I pazienti in terapia anticoagulante sono malati cronici che, per tenere la
fluidità del
sangue in un "range" di valori ottimale, devono assumere per tutta la vita dosi
variabili di
farmaci appropriati, stabilite dall’ematologo a seguito di analisi che l’OMS
raccomanda di
effettuare con il metodo INR (International Normalized Ratio).
Impatto sociale e psicologico per i pazienti in TAO
I pazienti in TAO devono affrontare molti disagi e sensibili costi sociali
connessi,
quando sono costretti a lunghe file d’attesa, spesso in locali non idonei, come
anche al
disagio del personale medico quando è costretto a formulare centinai di terapie
al giorno e
del personale infermieristico addetto al prelievo del sangue venoso.

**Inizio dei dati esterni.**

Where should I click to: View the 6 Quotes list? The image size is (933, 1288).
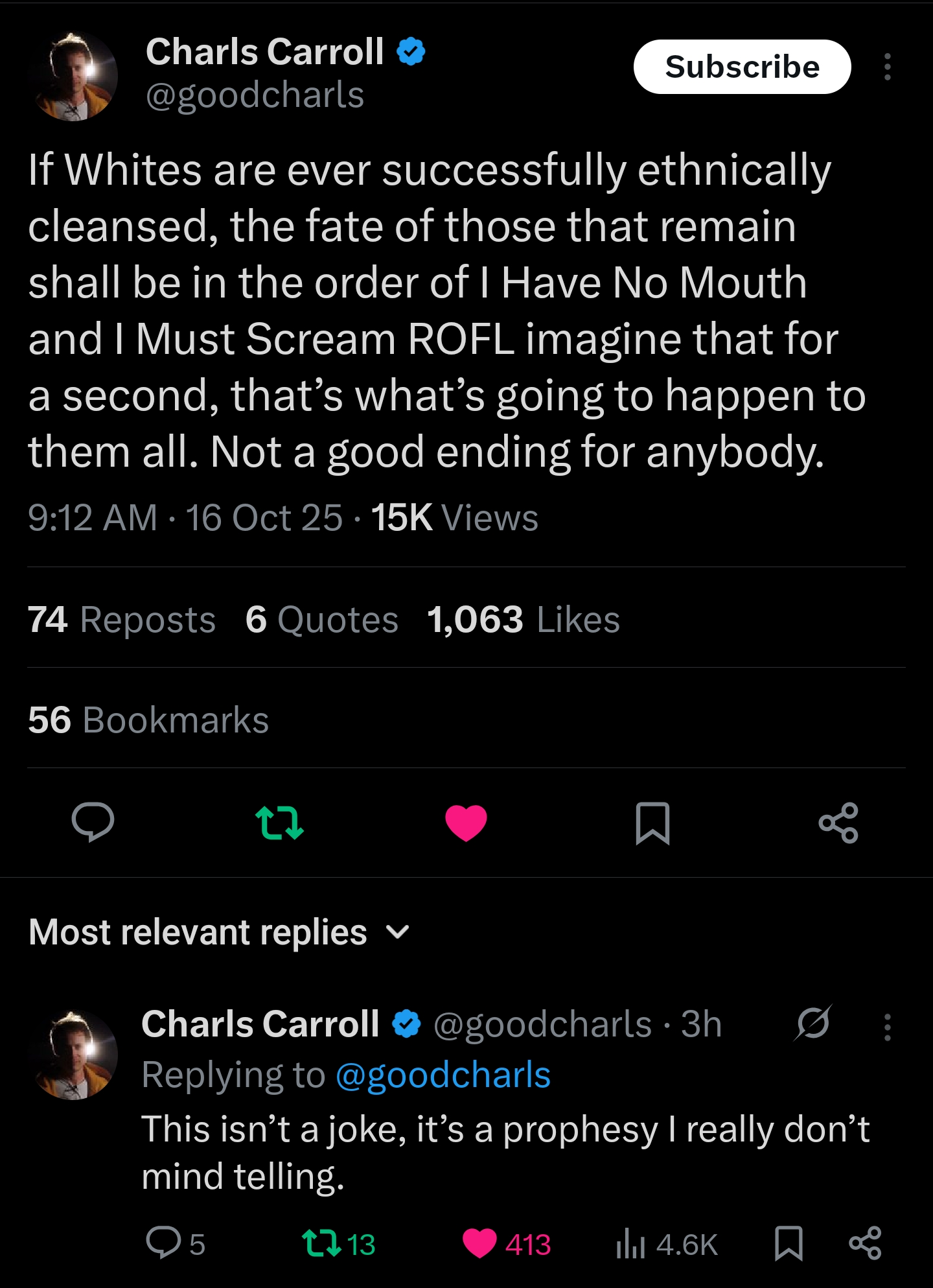coord(322,619)
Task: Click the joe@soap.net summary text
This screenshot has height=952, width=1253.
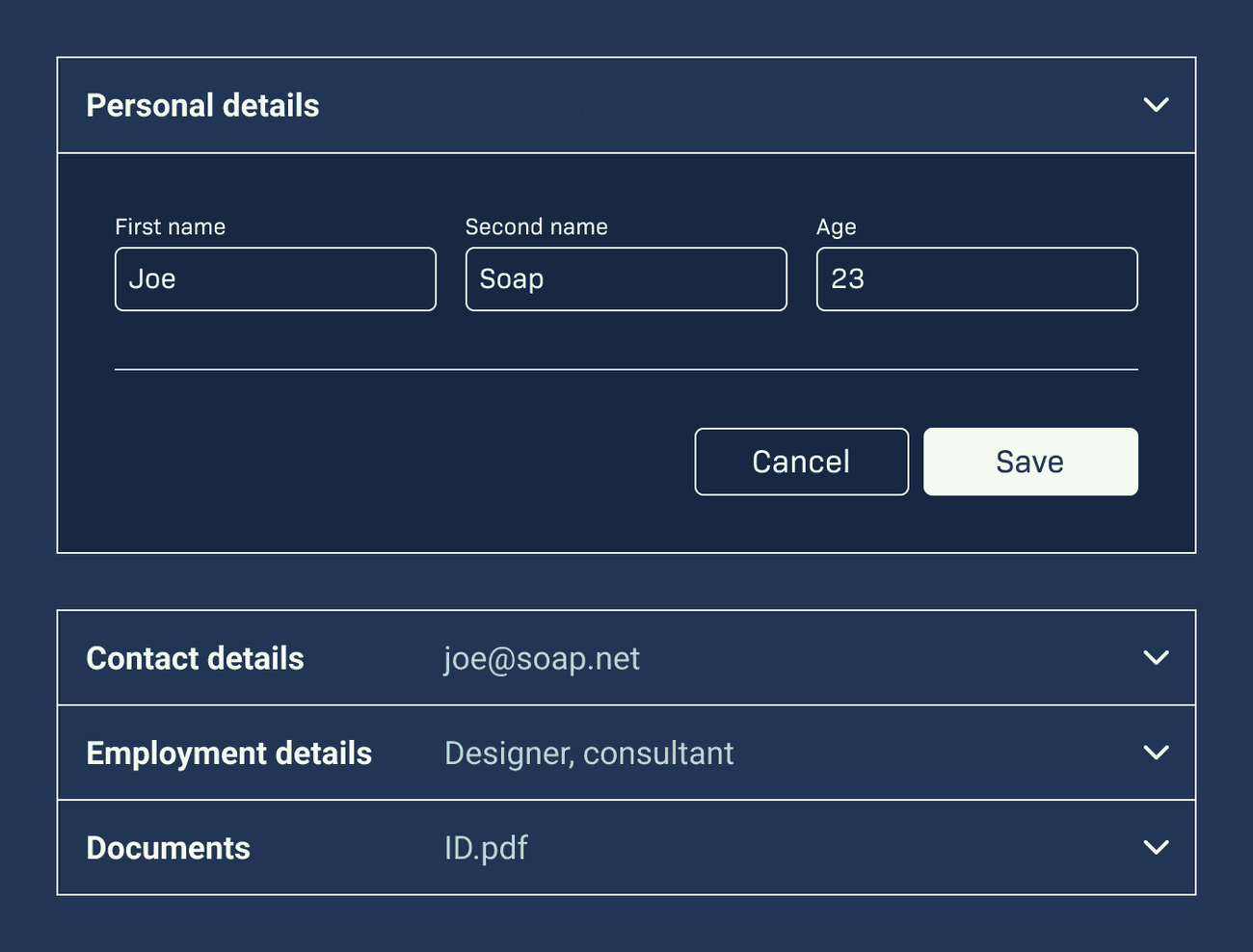Action: click(542, 659)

Si tenga presente che il paziente in TAO deve effettuare, nella migliore delle
ipotesi
analisi ogni tre settimane, ma per molti è necessario ripetere l’esame ogni 3 o
4 giorni.
Il paziente è costretto a portare l’impegnativa firmata dal medico di famiglia
valevole
solo per quattro prelievi e quattro terapie, queste ultime vengono classificate
"visite
brevi", il paziente è quindi costretto ad un continuo tragitto: casa,
ambulatorio medico e
centro di sorveglianza.
Con il passare del tempo inoltre, a causa dei continui prelievi, le vene si
induriscono, ed
effettuare le analisi diventa sempre più penoso.
A tutto ciò si potrebbe porre rimedio semplicemente sostituendo il prelievo di
sangue
venoso con il prelievo di sangue capillare, tecnica meno invasiva e altrettanto
sicura, e
attraverso l’utilizzo e la diffusione dei coagulometri portatili, nuovi
strumenti che la
tecnica medica mette a disposizione dei pazienti per effettuare i controlli del
sangue senza
necessariamente doversi recare in un’apposita struttura.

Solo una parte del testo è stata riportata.